No, the judge doesn’t wipe people’s noses, but that probably needs to be put into the record, just to be clear, because he otherwise plays head cheerleader for repeat felons, as does the reporter. The victims? Well, never mind them: insurance will cover their losses.

Here is reporter Peter Herman’s heart-wrenching account of the court’s efforts to “help” Syndor. Note the way Syndor’s crimes become “petty,” “nonviolent,” and things that “drive people crazy” in the reporter’s hands, as if he is writing about some kid bouncing a basketball against a curb, not a repeat felon breaking into people’s cars, actually committing violent crimes, and betraying an utterly frightening disregard for the law:

I first wrote about Sydnor back in February, painting the 40-year-old as the face of a problem that drives residents crazy and tourists out of the city. Day after day, police reports of car break-ins pile up from Federal Hill, around the Inner Harbor and to the far edges of Canton.

Cell phones used to be the prized catch, but now navigational devices, iPods and iPhones are all the rage, usually stolen by addicts seeking electronics to hawk for a quick buck to score a quick high, a never-ending cycle of car-to-needle-to-car that ends up costing us thousands upon thousands of dollars in increased insurance premiums, car window repairs and replacements for stolen items.

Sydnor is charged with breaking into two cars in January at a garage at 218 N. Charles St., and authorities tell me he’s suspected in other break-ins at garages at The Baltimore Sun and Mercy Medical Center on North Calvert Street.
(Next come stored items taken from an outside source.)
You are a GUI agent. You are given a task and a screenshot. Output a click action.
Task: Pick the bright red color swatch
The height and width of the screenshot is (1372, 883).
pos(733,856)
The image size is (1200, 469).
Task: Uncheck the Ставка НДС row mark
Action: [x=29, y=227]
He has been in jail for the past three months awaiting word on a coveted, hard-to-get drug treatment slot, and his cases will be put on hold until he gets through the program.

Police have arrested Sydnor more than 100 times in the past 15 years and he’s been convicted dozens of times, mostly of seemingly petty, nonviolent offenses.

“Mostly of seemingly petty” offenses? What about the other ones? This isn’t journalism: it’s a mutual admiration club with three members: judge, reporter, and predator.

And these admiration clubs so frequently get out of hand, which is why I question one of the main tenets of drug court: that the judge and the offender form a relationship in which the judge takes a personal interest in the offender’s progress. Do we really need to be encouraging judges to be even more enamored of their “patriarchial/matriarchial” roles vis-a-vis criminals? Haven’t enough innocent victims of crime paid, with their lives, for these special moments of bonding, Hallelujahs, slap on the backs, and all?

Shouldn’t people like this be getting their drug and alcohol counseling in prison, as they’re serving time for their crimes?

Given how he reacted while sentencing Sydnor, the judge in this case might as well have been openly berating the public for its failure to leap to Sydnor’s aid by providing him with a bed, on demand, in a drug rehab center. Yet even a brief perusal of Sydnor’s incredibly long record indicates serial neglect on the part of Baltimore’s judiciary to protect the public from this man’s violence. In 1996, Sydnor was found guilty of assault (neither petty nor non-violent). Even though he refused to acknowledge his guilt and was found guilty, he was given only a suspended, one-year sentence — in other words, no time at all. He quickly ended up back in jail again, this time for second-degree assault, and received one year again, another example of judicial carelessness.

The record grows worse as time goes by. Drug dealing, narcotics dealing, felony theft. There are 147 separate court appearances in his record. Assault, second degree, in 2005, some 97 cases in? One month in jail. And this is what reporter Peter Hermann calls a non-violent, minor record? Have they lost their minds, or do they just despise the law-abiding public?

What do you call a 100+ time offender, appearing before Judge Lipman (who is, unsurprisingly, a former defense attorney)?

You call him a good candidate for drug court.